Greasing visitor passes at military bases with biometric systems
 

Web-based biometric base passes developed by the U.S. Air Force have been deployed at a handful of military facilities to cut foot traffic at their gates. Not surprisingly, there are other, similar efforts underway.

The new tool, with a typically long and redundant military name — Defense Biometric ID System Visitor Enrollment System, or DVES — replaces a procedure that at other facilities still results in base visitors spending time at gate visitor offices getting paper passes.

Time spent in those offices by visitors who do not have permanent credentials to be on base cuts gate personnel productivity, eats the time of visitors and their base sponsors and increases the chance of COVID transmission.

A U.S. Air Force public affairs article describes a new biometrics-based process in which visitors register for an appointment online and get QR and alphanumeric approval codes. Visitors send their sponsor their codes and scanned driving license.

After a successful background check, a base pass is automatically emailed to a visitor, who presents it to security personnel without having to enter a gate visitor office.

The pass process is no small matter. Joint Base San Antonio-Lackland, Texas, which has deployed DVES issue 1.7 million passes annually, according to the Air Force. Another 250,000 passes are printed each year for basic training graduation ceremonies.

A more detailed description of the San Antonio-Lackland setup can be found here.

Ninety-day DVES biometric pilot projects were launched last fall at two military bases in Texas and one if Florida.
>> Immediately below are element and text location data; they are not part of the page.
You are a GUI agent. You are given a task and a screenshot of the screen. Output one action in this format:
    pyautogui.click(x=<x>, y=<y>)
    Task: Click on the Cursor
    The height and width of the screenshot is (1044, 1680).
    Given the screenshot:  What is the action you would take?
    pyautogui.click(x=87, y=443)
According to the Air Force, all saw pass-processing times and foot traffic in visitor offices fall.

Ellington Field, in Texas, reportedly cut processing time in half and saw 70 percent less foot traffic.

Face-biometrics vendor Trueface last fall was awarded a similar Air Force ID authentication contract to make the visitor-pass process faster and safer during the pandemic. The system was deployed at Eglin Air Force Base and Joint Base McGuire-Dix-Lakehurst to eliminate physical contact with security officers.

And, as of last December, the U.S. Army had contracted with Idemia National Security Solutions also to create a biometrics-based permissions process at its Redstone Arsenal, in Huntsville, Ala.